It's an approach that may come naturally to the younger members of the squad, with the likes of Alice Capsey, Freya Kemp, Issy Wong and Lauren Bell all fearlessly grabbing the international opportunities given to them over the summer during the final months of Lisa Keightley's three-year tenure as head coach.
And while Kate Cross, the 31-year-old seamer, believes it will require a "mindset shift" for the team as a whole, she's all in.
"If you're not willing to move with the times, then you're going to get stuck behind anyway," Cross said from Antigua, where the ODI squad is preparing for the first of three matches against West Indies on Sunday.
"I'm not daft, I know that people are going to work out how to face me and how to attack me and that's ultimately going to put pressure on me. So if I can get ahead of that curve now, then that's pretty handy for me as a player.
"How it looks for me might look very different to how it looks for Freya Kemp or Katherine Brunt. That's where I think Lewy is going to come in and be really clear with our roles in the team, and what that looks like and what is needed from us.
"From a bowling point of view, we've got such a big unit now and a really exciting unit, that it will be more how we approach the game as a unit, because it'll be up to the five or six bowlers that are out there to try and bowl teams out. It's going to be interesting, but I'm really looking forward to it."
"Personally for me, it's a really nice time for this to come in," she added. "It's getting that second wind in your career. You don't want to be the old senior pro that is stuck in their ways and just does what they always do. It feels like a really nice time for me personally as well, to be getting that messaging.
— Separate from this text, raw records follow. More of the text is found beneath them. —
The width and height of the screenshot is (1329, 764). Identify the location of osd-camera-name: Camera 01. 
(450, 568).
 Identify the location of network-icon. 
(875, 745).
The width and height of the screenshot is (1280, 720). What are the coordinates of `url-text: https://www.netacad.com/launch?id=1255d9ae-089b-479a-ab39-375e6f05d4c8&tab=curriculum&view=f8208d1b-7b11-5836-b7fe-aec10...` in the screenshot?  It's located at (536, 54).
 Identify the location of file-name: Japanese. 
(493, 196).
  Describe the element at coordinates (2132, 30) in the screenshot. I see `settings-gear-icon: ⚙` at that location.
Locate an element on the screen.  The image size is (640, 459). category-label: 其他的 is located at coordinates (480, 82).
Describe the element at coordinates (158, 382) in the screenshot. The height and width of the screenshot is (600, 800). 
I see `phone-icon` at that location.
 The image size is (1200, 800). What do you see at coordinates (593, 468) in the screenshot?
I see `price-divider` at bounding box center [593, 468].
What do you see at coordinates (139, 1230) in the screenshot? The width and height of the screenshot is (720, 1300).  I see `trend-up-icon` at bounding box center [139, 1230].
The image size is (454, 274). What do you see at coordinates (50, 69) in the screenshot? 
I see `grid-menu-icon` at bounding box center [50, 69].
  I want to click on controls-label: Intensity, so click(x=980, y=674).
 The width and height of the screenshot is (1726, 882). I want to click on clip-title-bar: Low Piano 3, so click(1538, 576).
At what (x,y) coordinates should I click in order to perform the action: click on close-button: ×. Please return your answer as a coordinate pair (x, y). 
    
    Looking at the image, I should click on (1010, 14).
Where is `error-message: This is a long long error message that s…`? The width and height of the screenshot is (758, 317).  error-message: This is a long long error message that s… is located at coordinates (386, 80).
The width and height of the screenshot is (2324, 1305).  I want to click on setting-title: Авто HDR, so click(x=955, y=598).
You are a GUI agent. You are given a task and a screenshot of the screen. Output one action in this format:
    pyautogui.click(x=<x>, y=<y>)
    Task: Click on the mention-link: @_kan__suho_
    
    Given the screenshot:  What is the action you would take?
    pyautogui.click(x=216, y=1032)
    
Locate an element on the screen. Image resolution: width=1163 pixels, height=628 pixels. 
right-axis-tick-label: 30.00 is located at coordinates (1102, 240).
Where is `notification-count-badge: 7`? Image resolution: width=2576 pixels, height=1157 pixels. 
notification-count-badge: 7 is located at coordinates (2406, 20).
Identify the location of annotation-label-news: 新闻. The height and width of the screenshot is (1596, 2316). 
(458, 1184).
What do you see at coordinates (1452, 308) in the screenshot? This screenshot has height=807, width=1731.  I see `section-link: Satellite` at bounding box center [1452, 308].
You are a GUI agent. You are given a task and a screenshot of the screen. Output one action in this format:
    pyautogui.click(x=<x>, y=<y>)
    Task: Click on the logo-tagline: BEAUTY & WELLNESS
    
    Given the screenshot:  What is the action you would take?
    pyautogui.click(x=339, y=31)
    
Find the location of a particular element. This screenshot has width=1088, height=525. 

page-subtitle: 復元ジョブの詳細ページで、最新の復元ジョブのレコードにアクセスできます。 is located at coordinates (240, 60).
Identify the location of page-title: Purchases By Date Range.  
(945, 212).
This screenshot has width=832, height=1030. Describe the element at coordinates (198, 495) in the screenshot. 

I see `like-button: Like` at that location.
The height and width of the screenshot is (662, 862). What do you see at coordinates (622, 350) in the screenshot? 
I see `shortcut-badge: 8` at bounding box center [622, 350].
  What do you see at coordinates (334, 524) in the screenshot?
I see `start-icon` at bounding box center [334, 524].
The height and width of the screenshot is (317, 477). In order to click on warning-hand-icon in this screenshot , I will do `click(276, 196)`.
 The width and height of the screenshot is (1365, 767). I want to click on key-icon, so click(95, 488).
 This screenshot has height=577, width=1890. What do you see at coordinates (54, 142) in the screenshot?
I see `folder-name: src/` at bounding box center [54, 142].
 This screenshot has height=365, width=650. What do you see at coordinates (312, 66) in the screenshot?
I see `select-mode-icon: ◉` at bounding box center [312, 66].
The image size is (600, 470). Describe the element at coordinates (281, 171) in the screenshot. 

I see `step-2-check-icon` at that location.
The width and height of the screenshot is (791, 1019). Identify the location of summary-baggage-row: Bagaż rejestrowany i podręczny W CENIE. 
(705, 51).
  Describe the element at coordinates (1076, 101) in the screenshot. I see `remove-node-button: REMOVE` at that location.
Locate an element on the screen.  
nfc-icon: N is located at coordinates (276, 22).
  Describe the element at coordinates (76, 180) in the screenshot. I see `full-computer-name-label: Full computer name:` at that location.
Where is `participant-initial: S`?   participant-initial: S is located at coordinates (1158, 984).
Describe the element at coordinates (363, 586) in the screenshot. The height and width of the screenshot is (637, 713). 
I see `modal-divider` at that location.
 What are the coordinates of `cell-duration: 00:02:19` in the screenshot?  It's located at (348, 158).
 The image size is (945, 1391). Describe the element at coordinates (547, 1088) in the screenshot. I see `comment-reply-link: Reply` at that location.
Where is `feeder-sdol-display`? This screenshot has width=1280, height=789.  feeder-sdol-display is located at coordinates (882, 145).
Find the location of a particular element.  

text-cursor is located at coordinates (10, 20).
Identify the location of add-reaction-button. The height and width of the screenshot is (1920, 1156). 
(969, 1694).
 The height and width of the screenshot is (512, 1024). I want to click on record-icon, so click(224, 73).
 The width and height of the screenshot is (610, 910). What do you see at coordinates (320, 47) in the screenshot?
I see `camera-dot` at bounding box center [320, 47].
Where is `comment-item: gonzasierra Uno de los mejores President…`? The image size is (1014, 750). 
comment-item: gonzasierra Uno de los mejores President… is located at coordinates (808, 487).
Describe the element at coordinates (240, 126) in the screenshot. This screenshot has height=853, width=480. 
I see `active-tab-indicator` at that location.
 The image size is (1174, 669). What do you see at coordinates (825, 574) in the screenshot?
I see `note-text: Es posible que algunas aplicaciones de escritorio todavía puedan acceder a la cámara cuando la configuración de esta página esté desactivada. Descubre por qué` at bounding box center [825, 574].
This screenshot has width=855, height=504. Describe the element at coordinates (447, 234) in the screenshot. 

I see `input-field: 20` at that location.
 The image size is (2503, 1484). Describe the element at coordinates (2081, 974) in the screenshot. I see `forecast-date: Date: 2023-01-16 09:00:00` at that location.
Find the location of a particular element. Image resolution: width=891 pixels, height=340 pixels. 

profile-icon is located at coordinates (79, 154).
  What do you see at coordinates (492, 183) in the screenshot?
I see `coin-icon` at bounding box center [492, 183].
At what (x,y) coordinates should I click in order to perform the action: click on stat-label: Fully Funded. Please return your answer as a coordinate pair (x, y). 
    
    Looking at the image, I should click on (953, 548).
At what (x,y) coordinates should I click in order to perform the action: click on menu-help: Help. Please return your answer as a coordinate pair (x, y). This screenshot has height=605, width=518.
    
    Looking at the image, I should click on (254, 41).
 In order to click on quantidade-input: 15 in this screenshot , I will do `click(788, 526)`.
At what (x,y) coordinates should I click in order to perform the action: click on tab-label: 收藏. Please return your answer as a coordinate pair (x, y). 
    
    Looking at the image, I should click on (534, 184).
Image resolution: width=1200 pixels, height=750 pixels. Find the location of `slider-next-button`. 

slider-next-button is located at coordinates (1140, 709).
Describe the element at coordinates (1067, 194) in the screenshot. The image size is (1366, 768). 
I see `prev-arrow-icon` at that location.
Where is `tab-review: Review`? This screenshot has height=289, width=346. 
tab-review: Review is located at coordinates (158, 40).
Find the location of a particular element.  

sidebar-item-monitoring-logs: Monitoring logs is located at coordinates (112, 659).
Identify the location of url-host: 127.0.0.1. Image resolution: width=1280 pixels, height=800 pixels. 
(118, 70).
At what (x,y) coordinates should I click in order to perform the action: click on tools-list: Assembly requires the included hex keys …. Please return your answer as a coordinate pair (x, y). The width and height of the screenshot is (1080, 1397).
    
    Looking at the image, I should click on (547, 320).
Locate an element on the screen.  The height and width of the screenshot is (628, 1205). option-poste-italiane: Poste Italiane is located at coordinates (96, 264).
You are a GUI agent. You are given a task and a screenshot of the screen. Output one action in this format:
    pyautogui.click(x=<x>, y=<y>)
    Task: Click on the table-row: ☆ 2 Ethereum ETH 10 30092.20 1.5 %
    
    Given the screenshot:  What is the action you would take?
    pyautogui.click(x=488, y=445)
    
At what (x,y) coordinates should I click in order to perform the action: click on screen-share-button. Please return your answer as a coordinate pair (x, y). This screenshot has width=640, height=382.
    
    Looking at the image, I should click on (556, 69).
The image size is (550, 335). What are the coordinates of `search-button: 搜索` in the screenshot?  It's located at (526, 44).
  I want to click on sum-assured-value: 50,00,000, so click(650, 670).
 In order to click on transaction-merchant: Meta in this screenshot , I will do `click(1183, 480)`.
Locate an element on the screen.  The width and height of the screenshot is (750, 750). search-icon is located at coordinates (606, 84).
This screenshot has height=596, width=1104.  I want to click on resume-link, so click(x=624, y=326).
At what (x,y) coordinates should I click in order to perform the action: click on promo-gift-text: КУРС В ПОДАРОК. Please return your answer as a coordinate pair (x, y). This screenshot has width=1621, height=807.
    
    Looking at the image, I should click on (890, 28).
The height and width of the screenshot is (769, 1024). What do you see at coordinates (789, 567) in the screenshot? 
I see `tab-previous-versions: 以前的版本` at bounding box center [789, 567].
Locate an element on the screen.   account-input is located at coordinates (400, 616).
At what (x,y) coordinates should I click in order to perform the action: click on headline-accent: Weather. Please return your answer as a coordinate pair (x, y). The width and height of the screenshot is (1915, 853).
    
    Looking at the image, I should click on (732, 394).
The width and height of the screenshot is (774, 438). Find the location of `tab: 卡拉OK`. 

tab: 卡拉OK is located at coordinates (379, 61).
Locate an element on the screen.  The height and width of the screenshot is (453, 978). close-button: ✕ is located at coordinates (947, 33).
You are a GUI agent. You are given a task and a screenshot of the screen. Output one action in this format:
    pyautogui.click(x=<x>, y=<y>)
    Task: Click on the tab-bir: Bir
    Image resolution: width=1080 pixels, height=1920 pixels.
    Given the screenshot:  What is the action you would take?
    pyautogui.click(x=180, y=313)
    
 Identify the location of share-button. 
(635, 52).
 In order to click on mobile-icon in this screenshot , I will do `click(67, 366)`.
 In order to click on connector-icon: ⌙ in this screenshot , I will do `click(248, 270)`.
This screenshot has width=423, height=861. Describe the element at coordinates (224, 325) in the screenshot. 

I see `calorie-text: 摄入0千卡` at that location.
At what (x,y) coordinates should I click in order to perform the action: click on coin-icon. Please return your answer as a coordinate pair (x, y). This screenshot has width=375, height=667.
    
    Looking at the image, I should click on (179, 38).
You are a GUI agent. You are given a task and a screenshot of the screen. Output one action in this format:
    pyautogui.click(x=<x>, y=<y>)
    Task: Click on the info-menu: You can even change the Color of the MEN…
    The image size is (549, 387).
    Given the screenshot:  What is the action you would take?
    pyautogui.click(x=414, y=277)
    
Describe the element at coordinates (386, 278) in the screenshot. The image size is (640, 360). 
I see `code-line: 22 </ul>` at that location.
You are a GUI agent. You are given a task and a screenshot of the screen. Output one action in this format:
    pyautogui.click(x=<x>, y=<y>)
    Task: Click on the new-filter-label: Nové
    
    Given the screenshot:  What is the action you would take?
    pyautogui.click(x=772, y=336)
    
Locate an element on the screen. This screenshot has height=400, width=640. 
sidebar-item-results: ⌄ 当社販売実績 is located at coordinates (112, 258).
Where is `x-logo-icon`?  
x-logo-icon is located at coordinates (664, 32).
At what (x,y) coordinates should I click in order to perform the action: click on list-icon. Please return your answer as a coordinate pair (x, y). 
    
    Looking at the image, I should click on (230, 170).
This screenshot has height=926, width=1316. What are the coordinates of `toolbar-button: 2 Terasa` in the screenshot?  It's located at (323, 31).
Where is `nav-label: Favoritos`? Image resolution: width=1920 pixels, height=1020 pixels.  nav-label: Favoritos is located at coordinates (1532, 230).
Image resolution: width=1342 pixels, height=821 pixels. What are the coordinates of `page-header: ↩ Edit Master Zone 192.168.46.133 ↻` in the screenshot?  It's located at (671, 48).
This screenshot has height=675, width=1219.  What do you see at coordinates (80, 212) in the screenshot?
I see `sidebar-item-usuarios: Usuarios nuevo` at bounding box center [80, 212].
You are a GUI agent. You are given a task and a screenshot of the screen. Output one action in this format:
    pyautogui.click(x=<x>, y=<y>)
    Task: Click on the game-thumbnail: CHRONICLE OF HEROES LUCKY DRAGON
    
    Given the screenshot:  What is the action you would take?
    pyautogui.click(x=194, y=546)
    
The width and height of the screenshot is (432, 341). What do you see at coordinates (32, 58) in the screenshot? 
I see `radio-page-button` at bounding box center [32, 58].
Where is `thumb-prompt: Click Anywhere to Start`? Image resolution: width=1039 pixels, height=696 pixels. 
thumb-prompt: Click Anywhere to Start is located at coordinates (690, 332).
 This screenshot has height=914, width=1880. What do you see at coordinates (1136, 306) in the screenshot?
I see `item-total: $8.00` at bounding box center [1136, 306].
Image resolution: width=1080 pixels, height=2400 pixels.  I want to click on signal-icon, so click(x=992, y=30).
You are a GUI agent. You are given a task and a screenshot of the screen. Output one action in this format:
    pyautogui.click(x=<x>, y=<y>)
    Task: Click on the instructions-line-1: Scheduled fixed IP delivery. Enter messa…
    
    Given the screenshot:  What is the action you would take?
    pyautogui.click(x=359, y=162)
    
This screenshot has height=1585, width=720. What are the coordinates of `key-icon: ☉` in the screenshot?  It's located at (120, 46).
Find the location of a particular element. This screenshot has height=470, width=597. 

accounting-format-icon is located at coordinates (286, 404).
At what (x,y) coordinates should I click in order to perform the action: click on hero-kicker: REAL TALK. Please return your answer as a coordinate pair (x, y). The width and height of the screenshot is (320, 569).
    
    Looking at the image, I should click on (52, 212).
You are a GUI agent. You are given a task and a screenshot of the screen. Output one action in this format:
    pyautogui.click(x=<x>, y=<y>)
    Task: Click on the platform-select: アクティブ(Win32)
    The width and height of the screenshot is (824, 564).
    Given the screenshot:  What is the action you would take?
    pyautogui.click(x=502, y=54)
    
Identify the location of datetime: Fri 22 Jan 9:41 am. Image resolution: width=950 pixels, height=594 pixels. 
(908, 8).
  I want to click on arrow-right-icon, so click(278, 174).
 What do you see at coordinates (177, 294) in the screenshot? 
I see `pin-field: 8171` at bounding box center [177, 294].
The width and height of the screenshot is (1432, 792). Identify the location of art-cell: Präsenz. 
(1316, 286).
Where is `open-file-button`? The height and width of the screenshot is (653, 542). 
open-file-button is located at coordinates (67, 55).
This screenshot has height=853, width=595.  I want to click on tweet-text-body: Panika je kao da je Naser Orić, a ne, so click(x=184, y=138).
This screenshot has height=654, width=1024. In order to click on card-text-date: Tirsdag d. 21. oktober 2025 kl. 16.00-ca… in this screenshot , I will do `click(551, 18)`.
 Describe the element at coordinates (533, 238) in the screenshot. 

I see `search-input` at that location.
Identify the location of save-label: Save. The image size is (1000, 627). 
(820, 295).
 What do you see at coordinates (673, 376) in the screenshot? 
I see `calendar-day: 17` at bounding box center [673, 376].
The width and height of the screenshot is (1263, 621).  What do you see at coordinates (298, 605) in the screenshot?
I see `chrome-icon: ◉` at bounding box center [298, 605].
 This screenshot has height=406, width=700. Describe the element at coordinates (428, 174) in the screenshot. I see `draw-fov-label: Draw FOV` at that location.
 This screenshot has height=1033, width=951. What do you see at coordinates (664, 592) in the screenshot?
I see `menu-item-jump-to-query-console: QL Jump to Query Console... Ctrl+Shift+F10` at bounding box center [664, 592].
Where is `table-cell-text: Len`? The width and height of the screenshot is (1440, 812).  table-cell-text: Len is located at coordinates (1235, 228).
"The thing that I've noticed with the youngsters is just the lack of fear that they have when they play. That's probably an element of coming in and making debuts in the Hundred and playing in front of big crowds, and having the opportunity to impress people. Sometimes I think players from my generation could have been doing that, but it was a bit behind the scenes, you weren't on TV, it wasn't even live-streamed back then.
"Those youngsters are just used to that environment. For me, what is exciting is they don't really care who's bowling at them or who they're bowling at, they just go and do their thing. That's the making of a really exciting team."
The ODIs in Antigua will form part of the ICC Women's Championship, in which England are yet to get off the mark following their 3-0 defeat by India in September.
Cross is not part of the T20I squad staying on - with Brunt, Lauren Winfield-Hill, Sarah Glenn and Wong joining them - for five matches from December 11. She will return home along with Emma Lamb, Alice Davidson-Richards and Tammy Beaumont after the third ODI in a week's time but for now she is relishing being back in the Caribbean, where she made her international debut in 2013 and where she came as a youngster herself to watch the men play on the 2004 Test tour.
"I remember coming out here as a young kid watching [Steve] Harmison and [Matthew] Hoggard bowling on pitches like this and making West Indian players look silly," she said. "I also did see Brian Lara get 400, so maybe I shouldn't say that. But I'm a huge cricket fan, I've been lucky to come out here and watch England men play, so it's great to be back here... it's a special place for me."